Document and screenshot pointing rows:

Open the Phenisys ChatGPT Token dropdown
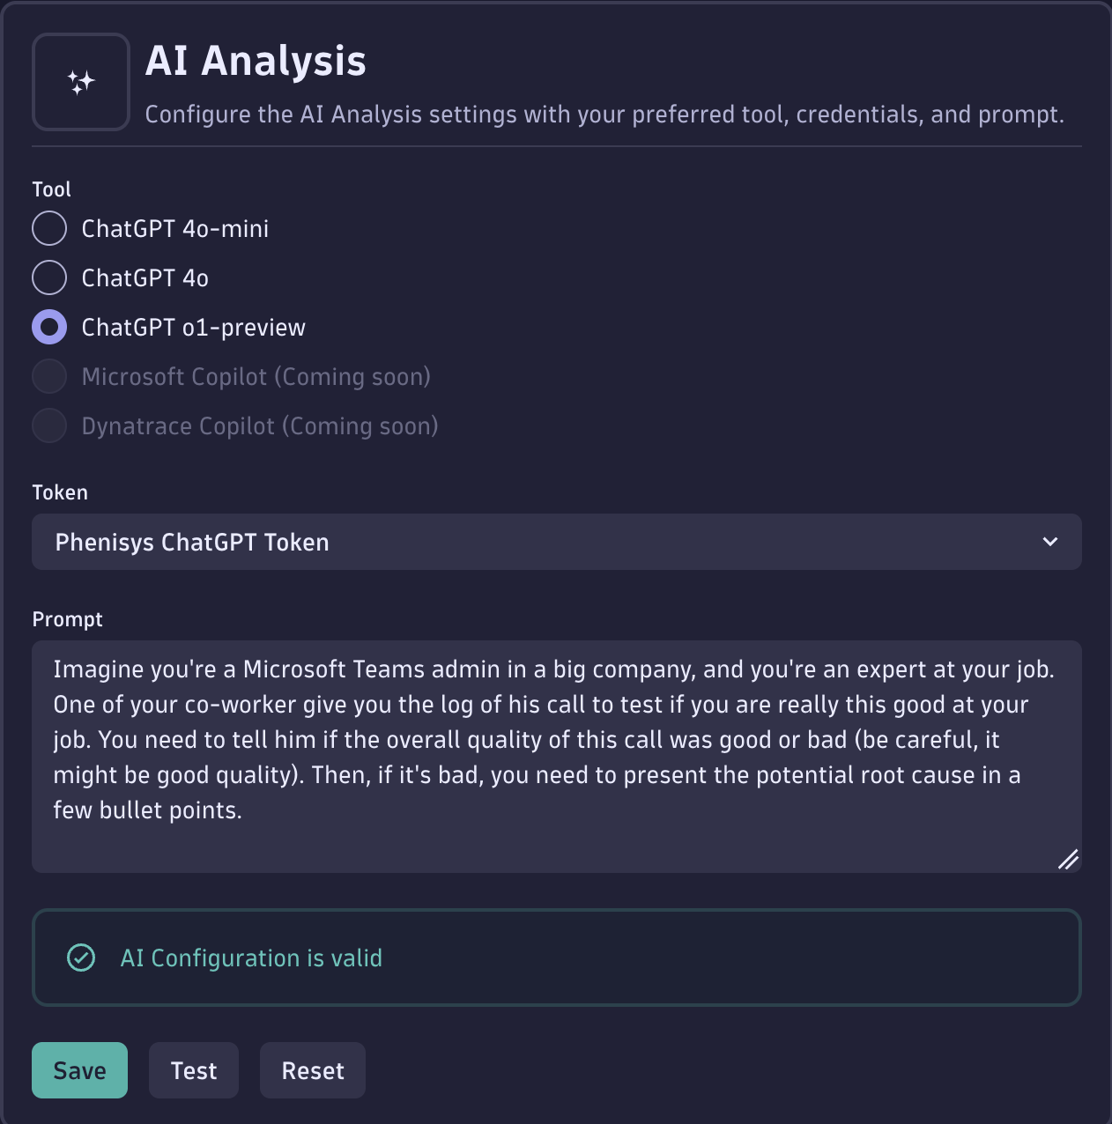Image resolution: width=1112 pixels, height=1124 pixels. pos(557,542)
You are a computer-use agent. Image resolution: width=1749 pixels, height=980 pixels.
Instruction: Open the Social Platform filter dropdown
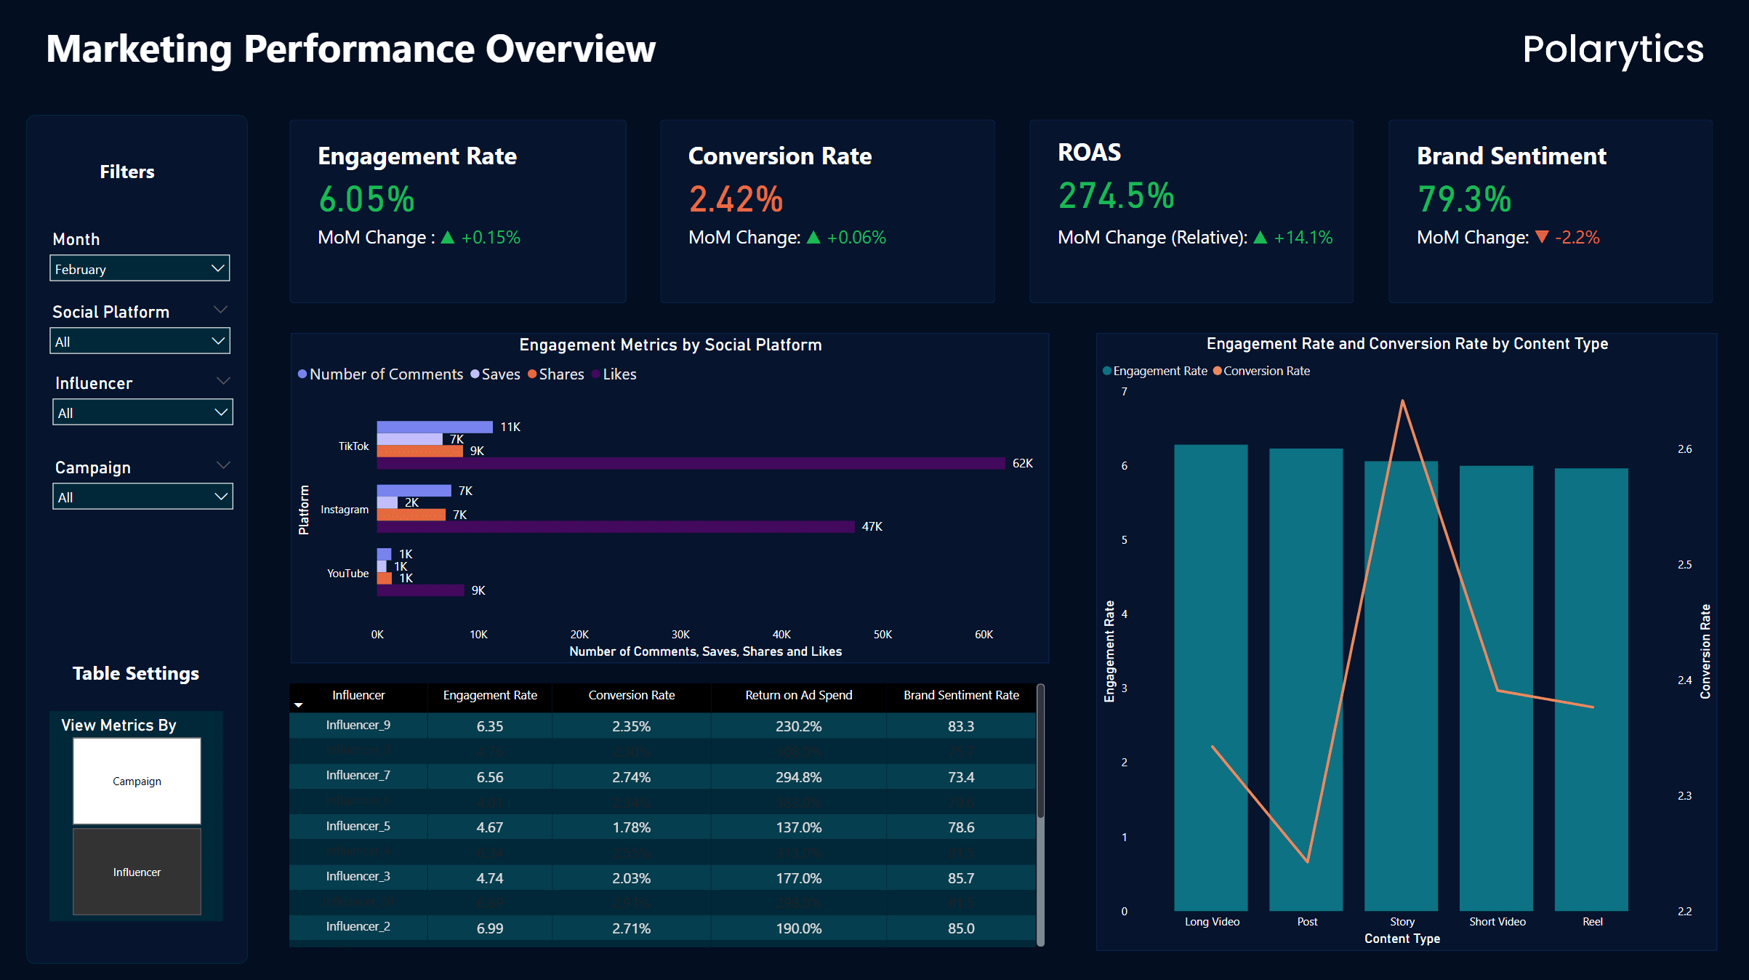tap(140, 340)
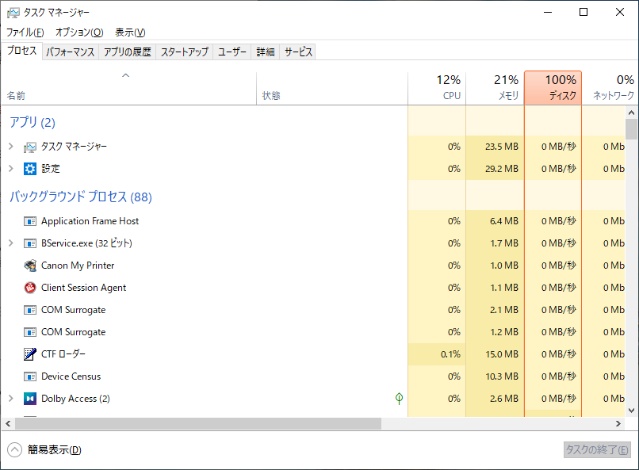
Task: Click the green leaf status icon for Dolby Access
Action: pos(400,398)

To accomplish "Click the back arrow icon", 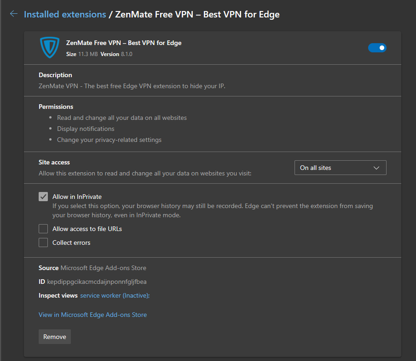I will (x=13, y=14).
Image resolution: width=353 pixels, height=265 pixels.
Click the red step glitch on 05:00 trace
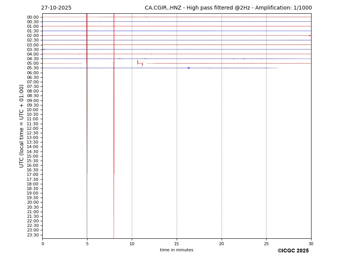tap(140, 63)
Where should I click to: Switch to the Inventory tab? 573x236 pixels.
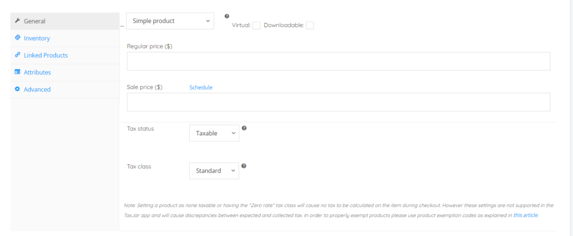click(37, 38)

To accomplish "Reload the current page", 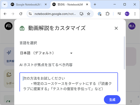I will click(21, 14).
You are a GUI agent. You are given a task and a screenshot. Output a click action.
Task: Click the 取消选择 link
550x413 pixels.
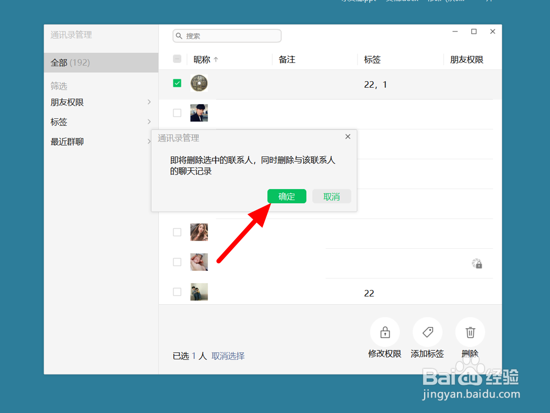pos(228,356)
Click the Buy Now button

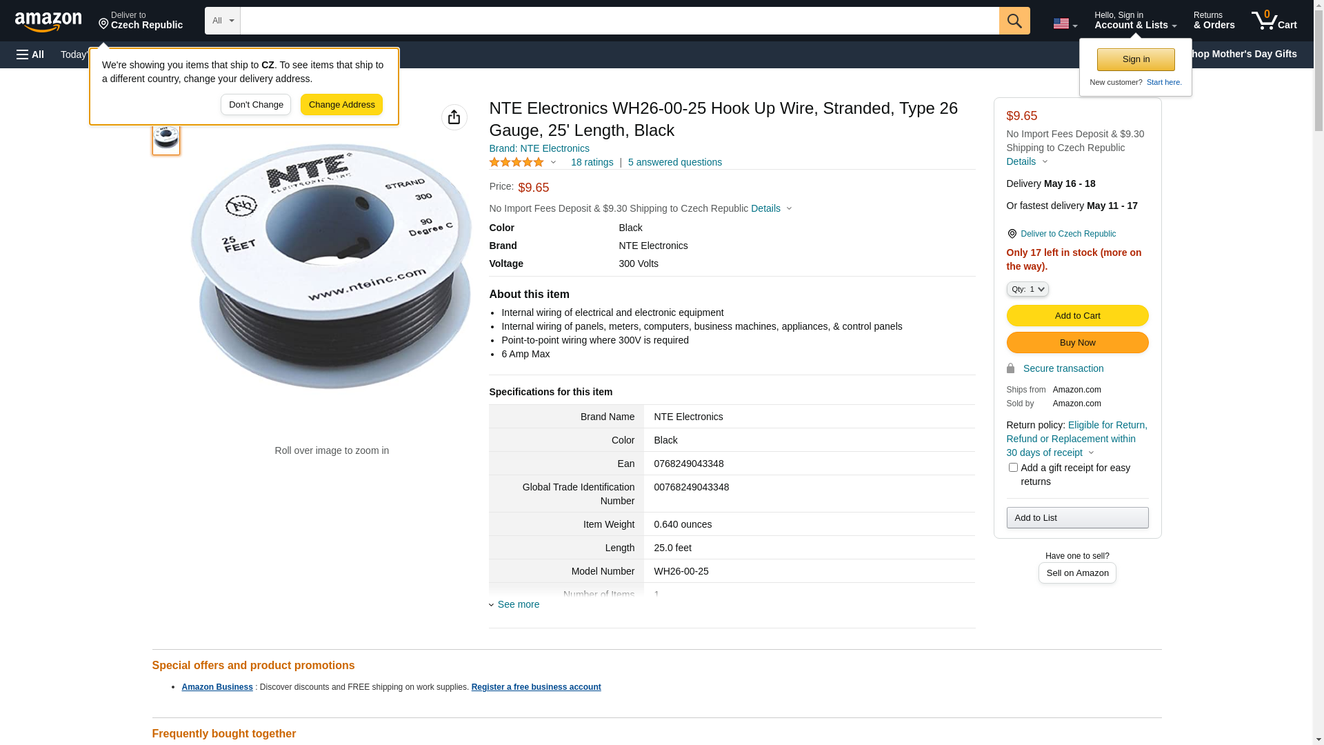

DO THIS:
Return the lines from the one containing "You are a GUI" through the end of the rows, inclusive, copying them word for word. Leave the pictures out of your answer.

EXERCISE ANSWER:
You are a GUI agent. You are given a task and a screenshot. Output a click action.
Task: Click the 取消选择 link
550x413 pixels.
pos(228,356)
Click the Buy Now button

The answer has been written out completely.